Камера была вся как на ладони и вся как смятая постель, стереоскопический глазок в двери был так чудесно устроен, что не было ни одного укромного местечка, ни одной точки, до которой бы не мог дотянуться тюремщик своим алкающим взглядом. Он постоянно ощупывал Алкмеона любовными мысленными поглаживаниями, видя в нем достойный объект для испытания своей божественной воли и представления.

Алкмеон нарядился в полосатую бело-голубую пижаму, такие же полотняные брюки, а сверху для тепла натянул махровый оранжево-красный халат (хорошо что не красно-коричневый), туго подпоясался, так как пижамные полосатые панталоны постоянно сползали, превращая подтягивание в унизительное и даже извращенное занятие, вроде онанизма. Гоголь бы его понял.

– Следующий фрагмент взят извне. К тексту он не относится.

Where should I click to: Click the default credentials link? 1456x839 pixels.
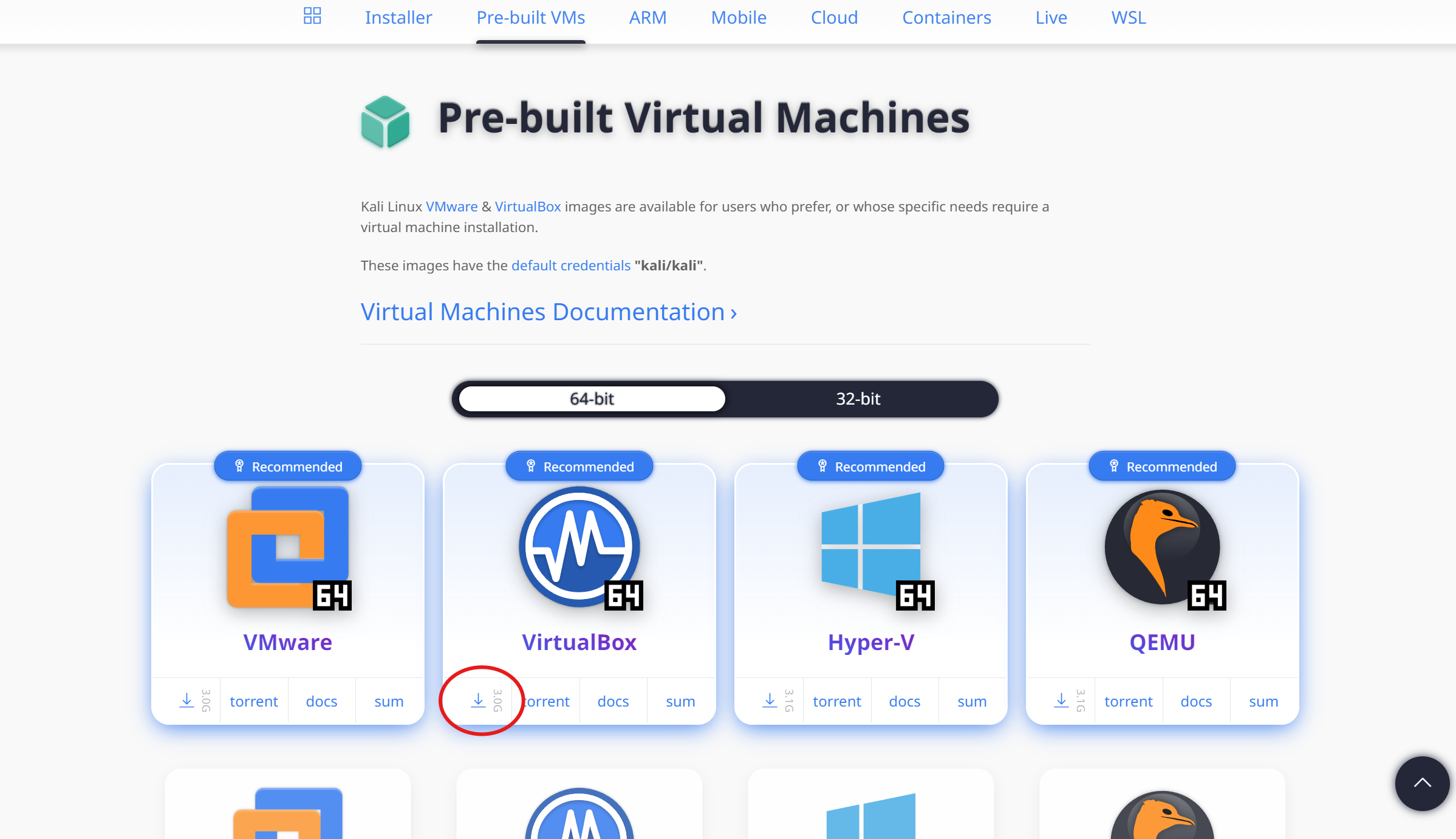point(570,265)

Замечательно было в детстве. Можно было играть в карты, в шахматы, в домино, в лото, читать, наконец, книги. Если бы под рукой была увесистая книга, можно было бы засандалить ей прямо по харе надоевшего подглядыванием Федора. Тоже мне Достоевский выискался, доморощенный селекционер вечных паучков. Не успел Алкмеон опять забраться на стол, как снова пришлось кубарем лететь на пол. Нет, правильно советовал Владимир Владимирович, надо развинтить себя на мелкие части, сбросить голову, отстегнуть ступни, голени, бедра, распахнуть, наконец, грудную клетку и вывалить на стол внутренности, остекленевшие как осы от перепада температур, сбросить даже руки, и пусть освобожденная от доспехов душа как бабочка порхает в стеклянных джунглях, не боясь пораниться об острые края обломков разрушенного организма. Карфаген пал, Ганнибал убит. А может быть убит Каннибал?

И тут раскаленная баня домыслов сменилась холодом ледника. Блядовитый васильковый взор Федора по-прежнему плотоядно ощупывал находившегося в полной его власти узника. Они были связаны незримыми узами. А может Федор не гомосек, а каннибал? - впервые рационально подумал Алкмеон о возможном пищевом рационе облаченного в полувоенную форму философа-почвенника.

VI

- Наверное, все это мне приснилось? - выкрикнул вслух самому себе сиделец, очнувшись наутро все в той же позе лотоса в той же камере с тем же неусыпным короткоресничным глазком. - И что это за классический тюремщик выискался, сующий свою шкиперскую бородку в античные кущи проблем Ха-Ха века? Лучше бы у себя под носом разобрался, почистился, постоянно козюльки торчат. Черные, бутылочного стекла.